Dan D (meaning D-Day in Slovene) is a popular Slovenian rock band that has been formed in 1996 in Novo Mesto and has published five albums till now.

Band members
The group was formed from the remnants of the Mercedes Band musical ensemble by the singer Tomislav Jovanovič (nicknamed Tokac) and the drummer Dušan Obradinovič (nicknamed Obra) who later invited his friend Marko Turk (Tučo) as the rhythm guitar, Primož Špelko as the bass guitar, and Aleš Bartelj as the solo guitar. After Primož Špelko and Aleš Bartelj left, the band invited the bass guitarist Andrej Zupančič and the keyboardist Boštjan Grubar, and Tokac started to also play guitar. In 2006, Andrej Zupančič was replaced by Nikola Sekulovič as the bass guitarist.

Performances
In March 2007, Dan D and the Siddharta band performed at the presentation of the Slovenian media award Viktor in the Cankar Hall in Ljubljana the joint version of the Dan D's Voda and the Siddharta's song Male roke. This version later became one of the biggest hits of the year in Slovenia. The next day the two groups were presented in the TV show Tistega lepega popoldneva, broadcast by TV Slovenija, the Slovenian national TV station.  

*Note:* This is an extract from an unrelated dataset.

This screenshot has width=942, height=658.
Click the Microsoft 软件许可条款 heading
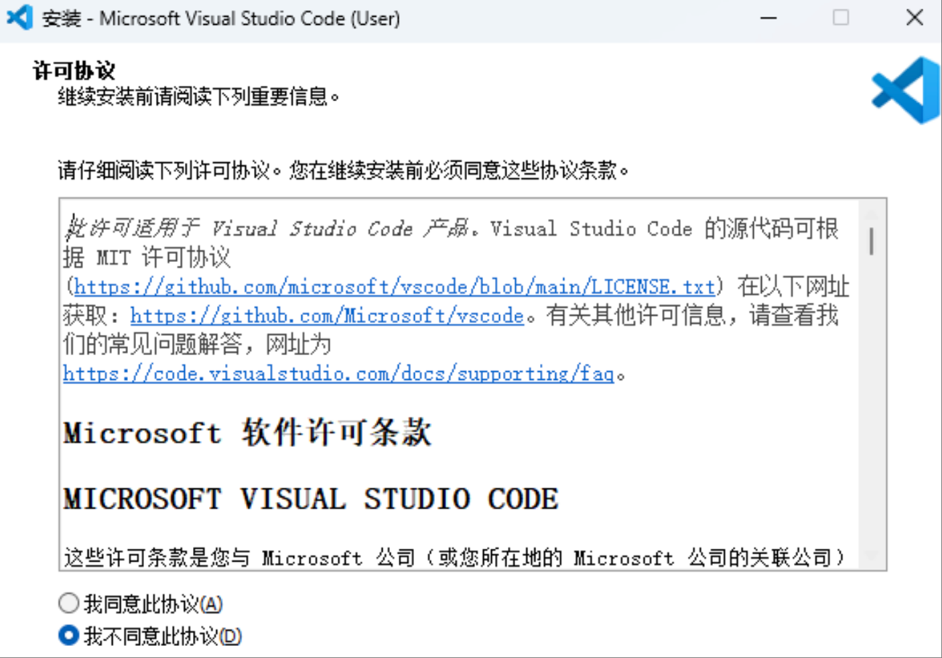click(247, 433)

On 13 September and 14 September 2009, the band performed in Križanke, a performance place in Ljubljana, alongside the RTV Slovenia Symphony Orchestra. The concert was broadcast by TV Slovenija as well as by Val 202, the Slovenian national  radio station.

Discography 
 1997: Igra
 1999: Ko hodiš nad oblaki
 2004: Katere barve je tvoj dan
 2009: Ure letenja za ekstravagantne ptice
 2009: Dan 202 (live CD/DVD)
 2012: Poleno (limited edition music cassette)
 2013: Tiho (live acoustic CD)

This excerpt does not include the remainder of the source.